File size: 2,094 Bytes

---
language: 
- en
license: apache-2.0
library_name: transformers
tags:
- genomics
- nucleotide
- dna
- sequence-modeling
- biology
- bioinformatics
datasets:
- genome
pipeline_tag: feature-extraction
---

# NucEL: Single-Nucleotide ELECTRA-Style Genomic Pre-training for Efficient and Interpretable Representations

NucEL is a specialized language model designed for nucleotide sequence analysis and genomic applications.
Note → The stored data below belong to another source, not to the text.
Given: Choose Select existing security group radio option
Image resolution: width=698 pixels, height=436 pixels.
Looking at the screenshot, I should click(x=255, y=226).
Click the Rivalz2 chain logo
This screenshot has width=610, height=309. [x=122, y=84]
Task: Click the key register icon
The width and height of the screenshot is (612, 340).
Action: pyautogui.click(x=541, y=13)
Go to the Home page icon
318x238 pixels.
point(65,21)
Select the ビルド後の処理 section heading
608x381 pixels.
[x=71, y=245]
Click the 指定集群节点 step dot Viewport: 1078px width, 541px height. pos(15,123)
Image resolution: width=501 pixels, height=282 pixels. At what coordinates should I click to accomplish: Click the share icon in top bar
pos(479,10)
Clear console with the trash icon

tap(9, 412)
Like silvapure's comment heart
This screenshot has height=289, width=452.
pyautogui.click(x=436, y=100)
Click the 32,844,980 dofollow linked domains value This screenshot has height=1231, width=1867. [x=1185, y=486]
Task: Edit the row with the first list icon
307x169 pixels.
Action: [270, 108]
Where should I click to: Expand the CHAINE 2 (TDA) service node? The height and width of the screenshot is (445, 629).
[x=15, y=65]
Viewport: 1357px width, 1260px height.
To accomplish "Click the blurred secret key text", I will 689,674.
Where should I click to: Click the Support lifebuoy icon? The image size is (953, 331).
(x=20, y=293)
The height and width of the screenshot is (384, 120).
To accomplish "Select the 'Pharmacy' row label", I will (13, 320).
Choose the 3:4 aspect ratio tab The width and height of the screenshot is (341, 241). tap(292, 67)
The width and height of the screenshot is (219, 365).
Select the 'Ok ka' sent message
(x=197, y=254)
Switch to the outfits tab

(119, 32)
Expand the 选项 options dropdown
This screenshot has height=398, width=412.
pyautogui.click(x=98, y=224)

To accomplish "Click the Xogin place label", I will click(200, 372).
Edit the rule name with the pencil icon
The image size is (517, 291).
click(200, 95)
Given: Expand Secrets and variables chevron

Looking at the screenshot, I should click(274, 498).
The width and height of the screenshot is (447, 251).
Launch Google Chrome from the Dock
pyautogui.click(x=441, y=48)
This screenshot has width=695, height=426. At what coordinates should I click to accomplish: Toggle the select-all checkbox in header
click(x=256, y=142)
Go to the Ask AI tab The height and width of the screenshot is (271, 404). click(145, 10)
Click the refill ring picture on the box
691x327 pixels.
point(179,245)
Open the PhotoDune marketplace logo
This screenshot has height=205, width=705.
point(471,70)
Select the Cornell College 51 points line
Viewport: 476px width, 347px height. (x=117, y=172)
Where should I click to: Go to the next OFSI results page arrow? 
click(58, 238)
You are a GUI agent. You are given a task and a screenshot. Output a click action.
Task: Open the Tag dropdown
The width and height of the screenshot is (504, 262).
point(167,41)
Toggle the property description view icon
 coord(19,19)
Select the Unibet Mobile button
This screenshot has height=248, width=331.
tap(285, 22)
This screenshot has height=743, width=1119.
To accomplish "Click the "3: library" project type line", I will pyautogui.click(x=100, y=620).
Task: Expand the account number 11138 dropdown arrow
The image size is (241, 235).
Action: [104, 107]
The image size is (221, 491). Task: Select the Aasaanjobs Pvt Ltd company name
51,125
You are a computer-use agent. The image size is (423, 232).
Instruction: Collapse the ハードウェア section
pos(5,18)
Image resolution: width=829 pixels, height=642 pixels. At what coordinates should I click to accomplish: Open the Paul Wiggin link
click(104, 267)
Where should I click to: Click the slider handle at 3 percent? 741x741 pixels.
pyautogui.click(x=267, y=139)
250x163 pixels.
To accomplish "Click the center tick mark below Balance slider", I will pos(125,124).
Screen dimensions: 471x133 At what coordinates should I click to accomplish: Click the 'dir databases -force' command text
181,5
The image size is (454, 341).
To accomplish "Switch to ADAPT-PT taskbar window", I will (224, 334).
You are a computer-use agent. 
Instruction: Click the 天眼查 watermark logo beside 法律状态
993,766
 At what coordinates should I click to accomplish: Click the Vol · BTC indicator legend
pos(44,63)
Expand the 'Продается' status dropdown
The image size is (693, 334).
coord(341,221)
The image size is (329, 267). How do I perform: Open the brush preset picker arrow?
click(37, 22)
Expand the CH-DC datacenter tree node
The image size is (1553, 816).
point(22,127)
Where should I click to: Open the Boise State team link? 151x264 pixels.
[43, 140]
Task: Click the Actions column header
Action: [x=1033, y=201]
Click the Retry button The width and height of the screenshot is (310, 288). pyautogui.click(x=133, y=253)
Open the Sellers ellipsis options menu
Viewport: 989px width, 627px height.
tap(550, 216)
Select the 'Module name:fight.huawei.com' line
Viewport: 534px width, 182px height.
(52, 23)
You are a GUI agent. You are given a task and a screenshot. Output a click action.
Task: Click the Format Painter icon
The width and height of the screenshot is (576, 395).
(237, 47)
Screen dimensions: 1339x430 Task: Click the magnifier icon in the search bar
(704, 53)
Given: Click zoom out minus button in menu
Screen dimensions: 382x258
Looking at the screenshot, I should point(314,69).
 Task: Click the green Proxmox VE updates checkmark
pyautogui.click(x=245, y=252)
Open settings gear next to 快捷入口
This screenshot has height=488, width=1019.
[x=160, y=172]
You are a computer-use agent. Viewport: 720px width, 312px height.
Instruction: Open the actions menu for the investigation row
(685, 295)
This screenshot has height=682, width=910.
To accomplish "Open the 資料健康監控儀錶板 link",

This model provides powerful embeddings for DNA sequences and can be fine-tuned for various downstream genomic tasks.

## Model Details

- **Model Type**: Transformer-based sequence model
- **Domain**: Genomics and Nucleotide Sequences
- **Architecture**: Based on ModernBert architecture optimized for nucleotide sequences

## Features

- Nucleotide-level tokenization and embedding
- Pre-trained on human genome
- Optimized for biological sequence understanding

## Usage

### Basic Usage

```python
from transformers import AutoModel
from tokenizer import NucEL_Tokenizer

# Load model and tokenizer
model = AutoModel.from_pretrained("FreakingPotato/NucEL", trust_remote_code=True)
tokenizer = NucEL_Tokenizer.from_pretrained("FreakingPotato/NucEL", trust_remote_code=True)

# Example DNA sequence
sequence = "ATCGATCGATCGATCG"

# Tokenize and encode
inputs = tokenizer(sequence, return_tensors="pt")
outputs = model(**inputs)

# Get sequence embeddings
embeddings = outputs.last_hidden_state
print(f"Sequence embeddings shape: {embeddings.shape}")
```

## Installation

```bash
pip install transformers torch
# Install any additional dependencies for your specific use case
```

## Requirements

- transformers >= 4.21.0
- torch >= 1.9.0
- Python >= 3.7

## Citation

If you use NucEL in your research, please cite:

```bibtex
@misc{nucel2024,
  title={NucEL: Single-Nucleotide ELECTRA-Style Genomic Pre-training for Efficient and Interpretable Representations},
  author={Ke Ding, Brian Parker, and Jiayu Wen},
  year={2025},
  howpublished={\url{https://huggingface.co/FreakingPotato/NucEL}}
}
```

## License

This model is released under the Apache 2.0 License.